Data supplied =
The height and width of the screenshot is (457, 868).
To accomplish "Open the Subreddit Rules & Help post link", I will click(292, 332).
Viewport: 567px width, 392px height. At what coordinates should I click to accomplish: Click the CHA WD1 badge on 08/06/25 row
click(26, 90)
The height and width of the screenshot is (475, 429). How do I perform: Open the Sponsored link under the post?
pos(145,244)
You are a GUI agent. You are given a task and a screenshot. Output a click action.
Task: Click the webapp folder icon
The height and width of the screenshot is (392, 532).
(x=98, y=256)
...
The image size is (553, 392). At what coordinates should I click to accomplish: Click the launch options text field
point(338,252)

Task goal = After locating the line with "The height and width of the screenshot is (457, 868)." in the material above, return it and each line after it exactly, ending at the line with "Task: Click the webapp folder icon".

Problem solution =
The height and width of the screenshot is (457, 868).
To accomplish "Open the Subreddit Rules & Help post link", I will click(292, 332).
Viewport: 567px width, 392px height. At what coordinates should I click to accomplish: Click the CHA WD1 badge on 08/06/25 row
click(26, 90)
The height and width of the screenshot is (475, 429). How do I perform: Open the Sponsored link under the post?
pos(145,244)
You are a GUI agent. You are given a task and a screenshot. Output a click action.
Task: Click the webapp folder icon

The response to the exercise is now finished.